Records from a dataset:
★ ★ ★ ★ ★ ★ ★

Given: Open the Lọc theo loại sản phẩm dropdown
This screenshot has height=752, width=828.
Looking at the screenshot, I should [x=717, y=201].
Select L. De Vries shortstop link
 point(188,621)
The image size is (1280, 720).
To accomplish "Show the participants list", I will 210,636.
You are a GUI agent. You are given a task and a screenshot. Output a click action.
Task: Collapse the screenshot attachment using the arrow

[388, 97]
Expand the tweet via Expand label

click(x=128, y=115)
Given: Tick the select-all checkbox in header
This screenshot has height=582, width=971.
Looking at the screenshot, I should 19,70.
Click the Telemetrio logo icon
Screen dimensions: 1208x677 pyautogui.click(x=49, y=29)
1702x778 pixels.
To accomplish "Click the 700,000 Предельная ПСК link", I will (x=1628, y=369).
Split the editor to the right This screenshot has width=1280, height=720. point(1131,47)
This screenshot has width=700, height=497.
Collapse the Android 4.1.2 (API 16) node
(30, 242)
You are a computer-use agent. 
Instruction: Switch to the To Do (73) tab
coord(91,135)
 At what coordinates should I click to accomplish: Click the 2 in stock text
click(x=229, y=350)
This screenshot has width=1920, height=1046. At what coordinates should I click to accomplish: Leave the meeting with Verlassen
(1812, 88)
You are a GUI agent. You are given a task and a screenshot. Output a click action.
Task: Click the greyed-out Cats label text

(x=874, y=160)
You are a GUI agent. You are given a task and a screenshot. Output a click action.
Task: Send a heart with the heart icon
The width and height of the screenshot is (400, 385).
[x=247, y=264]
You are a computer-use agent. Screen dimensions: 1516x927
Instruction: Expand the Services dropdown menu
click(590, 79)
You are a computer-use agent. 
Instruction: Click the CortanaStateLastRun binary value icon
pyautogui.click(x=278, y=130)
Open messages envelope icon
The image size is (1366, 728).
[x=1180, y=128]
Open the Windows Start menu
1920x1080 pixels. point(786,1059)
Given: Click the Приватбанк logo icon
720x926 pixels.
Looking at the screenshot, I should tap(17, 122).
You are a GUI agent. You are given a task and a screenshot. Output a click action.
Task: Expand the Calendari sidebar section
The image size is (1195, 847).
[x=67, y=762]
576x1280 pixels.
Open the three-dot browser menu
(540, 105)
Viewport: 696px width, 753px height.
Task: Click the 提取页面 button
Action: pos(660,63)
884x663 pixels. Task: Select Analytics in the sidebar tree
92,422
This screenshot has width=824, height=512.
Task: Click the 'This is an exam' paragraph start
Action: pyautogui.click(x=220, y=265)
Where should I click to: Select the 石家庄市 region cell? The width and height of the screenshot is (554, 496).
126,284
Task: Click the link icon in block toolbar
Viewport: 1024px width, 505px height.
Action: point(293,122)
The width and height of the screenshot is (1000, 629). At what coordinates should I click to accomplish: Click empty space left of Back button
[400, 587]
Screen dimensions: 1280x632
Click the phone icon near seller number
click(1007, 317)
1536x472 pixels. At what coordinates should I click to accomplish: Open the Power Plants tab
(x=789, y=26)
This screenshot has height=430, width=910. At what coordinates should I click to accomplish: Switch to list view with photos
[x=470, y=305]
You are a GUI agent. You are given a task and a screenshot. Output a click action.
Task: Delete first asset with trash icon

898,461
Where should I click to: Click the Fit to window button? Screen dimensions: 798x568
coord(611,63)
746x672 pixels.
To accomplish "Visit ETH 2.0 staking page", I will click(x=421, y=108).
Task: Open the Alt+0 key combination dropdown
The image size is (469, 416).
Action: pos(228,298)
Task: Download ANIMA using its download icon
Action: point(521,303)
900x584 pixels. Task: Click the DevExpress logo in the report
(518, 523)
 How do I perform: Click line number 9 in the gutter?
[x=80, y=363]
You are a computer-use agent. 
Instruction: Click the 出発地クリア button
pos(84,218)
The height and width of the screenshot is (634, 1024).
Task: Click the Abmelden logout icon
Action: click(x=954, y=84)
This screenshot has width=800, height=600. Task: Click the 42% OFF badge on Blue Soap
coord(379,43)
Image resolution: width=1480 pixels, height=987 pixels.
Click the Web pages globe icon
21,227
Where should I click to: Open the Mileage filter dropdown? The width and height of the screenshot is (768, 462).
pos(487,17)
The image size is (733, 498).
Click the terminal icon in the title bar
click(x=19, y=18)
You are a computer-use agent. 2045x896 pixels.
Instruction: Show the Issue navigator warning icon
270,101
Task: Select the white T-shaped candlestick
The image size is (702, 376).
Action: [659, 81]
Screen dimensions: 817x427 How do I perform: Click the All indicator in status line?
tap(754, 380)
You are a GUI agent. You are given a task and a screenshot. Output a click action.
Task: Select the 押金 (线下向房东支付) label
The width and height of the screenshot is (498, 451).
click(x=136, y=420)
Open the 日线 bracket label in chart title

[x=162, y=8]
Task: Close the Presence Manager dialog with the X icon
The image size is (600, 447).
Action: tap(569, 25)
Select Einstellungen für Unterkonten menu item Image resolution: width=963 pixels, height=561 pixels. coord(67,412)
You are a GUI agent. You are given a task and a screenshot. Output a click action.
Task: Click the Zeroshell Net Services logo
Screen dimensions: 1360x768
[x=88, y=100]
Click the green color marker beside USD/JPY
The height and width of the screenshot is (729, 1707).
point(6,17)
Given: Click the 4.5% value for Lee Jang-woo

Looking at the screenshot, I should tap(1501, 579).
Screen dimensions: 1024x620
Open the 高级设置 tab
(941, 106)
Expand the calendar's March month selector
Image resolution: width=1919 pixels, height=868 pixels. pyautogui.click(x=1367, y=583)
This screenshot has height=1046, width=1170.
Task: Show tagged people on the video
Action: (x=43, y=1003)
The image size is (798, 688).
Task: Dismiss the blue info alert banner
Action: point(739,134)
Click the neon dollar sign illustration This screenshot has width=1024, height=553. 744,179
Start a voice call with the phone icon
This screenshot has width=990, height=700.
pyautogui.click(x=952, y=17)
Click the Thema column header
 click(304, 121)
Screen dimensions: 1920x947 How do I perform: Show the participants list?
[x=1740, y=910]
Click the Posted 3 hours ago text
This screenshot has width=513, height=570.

★ ★ ★ ★ ★ ★ ★

Requirement:
The data must be output in full, exactly as given.

Result for this task:
Given: Open the Lọc theo loại sản phẩm dropdown
This screenshot has height=752, width=828.
Looking at the screenshot, I should [x=717, y=201].
Select L. De Vries shortstop link
 point(188,621)
The image size is (1280, 720).
To accomplish "Show the participants list", I will 210,636.
You are a GUI agent. You are given a task and a screenshot. Output a click action.
Task: Collapse the screenshot attachment using the arrow

[388, 97]
Expand the tweet via Expand label

click(x=128, y=115)
Given: Tick the select-all checkbox in header
This screenshot has height=582, width=971.
Looking at the screenshot, I should 19,70.
Click the Telemetrio logo icon
Screen dimensions: 1208x677 pyautogui.click(x=49, y=29)
1702x778 pixels.
To accomplish "Click the 700,000 Предельная ПСК link", I will (x=1628, y=369).
Split the editor to the right This screenshot has width=1280, height=720. point(1131,47)
This screenshot has width=700, height=497.
Collapse the Android 4.1.2 (API 16) node
(30, 242)
You are a computer-use agent. 
Instruction: Switch to the To Do (73) tab
coord(91,135)
 At what coordinates should I click to accomplish: Click the 2 in stock text
click(x=229, y=350)
This screenshot has width=1920, height=1046. At what coordinates should I click to accomplish: Leave the meeting with Verlassen
(1812, 88)
You are a GUI agent. You are given a task and a screenshot. Output a click action.
Task: Click the greyed-out Cats label text

(x=874, y=160)
You are a GUI agent. You are given a task and a screenshot. Output a click action.
Task: Send a heart with the heart icon
The width and height of the screenshot is (400, 385).
[x=247, y=264]
You are a computer-use agent. Screen dimensions: 1516x927
Instruction: Expand the Services dropdown menu
click(590, 79)
You are a computer-use agent. 
Instruction: Click the CortanaStateLastRun binary value icon
pyautogui.click(x=278, y=130)
Open messages envelope icon
The image size is (1366, 728).
[x=1180, y=128]
Open the Windows Start menu
1920x1080 pixels. point(786,1059)
Given: Click the Приватбанк logo icon
720x926 pixels.
Looking at the screenshot, I should tap(17, 122).
You are a GUI agent. You are given a task and a screenshot. Output a click action.
Task: Expand the Calendari sidebar section
The image size is (1195, 847).
[x=67, y=762]
576x1280 pixels.
Open the three-dot browser menu
(540, 105)
Viewport: 696px width, 753px height.
Task: Click the 提取页面 button
Action: pos(660,63)
884x663 pixels. Task: Select Analytics in the sidebar tree
92,422
This screenshot has width=824, height=512.
Task: Click the 'This is an exam' paragraph start
Action: pyautogui.click(x=220, y=265)
Where should I click to: Select the 石家庄市 region cell? The width and height of the screenshot is (554, 496).
126,284
Task: Click the link icon in block toolbar
Viewport: 1024px width, 505px height.
Action: point(293,122)
The width and height of the screenshot is (1000, 629). At what coordinates should I click to accomplish: Click empty space left of Back button
[400, 587]
Screen dimensions: 1280x632
Click the phone icon near seller number
click(1007, 317)
1536x472 pixels. At what coordinates should I click to accomplish: Open the Power Plants tab
(x=789, y=26)
This screenshot has height=430, width=910. At what coordinates should I click to accomplish: Switch to list view with photos
[x=470, y=305]
You are a GUI agent. You are given a task and a screenshot. Output a click action.
Task: Delete first asset with trash icon

898,461
Where should I click to: Click the Fit to window button? Screen dimensions: 798x568
coord(611,63)
746x672 pixels.
To accomplish "Visit ETH 2.0 staking page", I will click(x=421, y=108).
Task: Open the Alt+0 key combination dropdown
The image size is (469, 416).
Action: pos(228,298)
Task: Download ANIMA using its download icon
Action: point(521,303)
900x584 pixels. Task: Click the DevExpress logo in the report
(518, 523)
 How do I perform: Click line number 9 in the gutter?
[x=80, y=363]
You are a computer-use agent. 
Instruction: Click the 出発地クリア button
pos(84,218)
The height and width of the screenshot is (634, 1024).
Task: Click the Abmelden logout icon
Action: click(x=954, y=84)
This screenshot has width=800, height=600. Task: Click the 42% OFF badge on Blue Soap
coord(379,43)
Image resolution: width=1480 pixels, height=987 pixels.
Click the Web pages globe icon
21,227
Where should I click to: Open the Mileage filter dropdown? The width and height of the screenshot is (768, 462).
pos(487,17)
The image size is (733, 498).
Click the terminal icon in the title bar
click(x=19, y=18)
You are a computer-use agent. 2045x896 pixels.
Instruction: Show the Issue navigator warning icon
270,101
Task: Select the white T-shaped candlestick
The image size is (702, 376).
Action: [659, 81]
Screen dimensions: 817x427 How do I perform: Click the All indicator in status line?
tap(754, 380)
You are a GUI agent. You are given a task and a screenshot. Output a click action.
Task: Select the 押金 (线下向房东支付) label
The width and height of the screenshot is (498, 451).
click(x=136, y=420)
Open the 日线 bracket label in chart title

[x=162, y=8]
Task: Close the Presence Manager dialog with the X icon
The image size is (600, 447).
Action: tap(569, 25)
Select Einstellungen für Unterkonten menu item Image resolution: width=963 pixels, height=561 pixels. coord(67,412)
You are a GUI agent. You are given a task and a screenshot. Output a click action.
Task: Click the Zeroshell Net Services logo
Screen dimensions: 1360x768
[x=88, y=100]
Click the green color marker beside USD/JPY
The height and width of the screenshot is (729, 1707).
point(6,17)
Given: Click the 4.5% value for Lee Jang-woo

Looking at the screenshot, I should tap(1501, 579).
Screen dimensions: 1024x620
Open the 高级设置 tab
(941, 106)
Expand the calendar's March month selector
Image resolution: width=1919 pixels, height=868 pixels. pyautogui.click(x=1367, y=583)
This screenshot has height=1046, width=1170.
Task: Show tagged people on the video
Action: (x=43, y=1003)
The image size is (798, 688).
Task: Dismiss the blue info alert banner
Action: point(739,134)
Click the neon dollar sign illustration This screenshot has width=1024, height=553. 744,179
Start a voice call with the phone icon
This screenshot has width=990, height=700.
pyautogui.click(x=952, y=17)
Click the Thema column header
 click(304, 121)
Screen dimensions: 1920x947 How do I perform: Show the participants list?
[x=1740, y=910]
Click the Posted 3 hours ago text
This screenshot has width=513, height=570.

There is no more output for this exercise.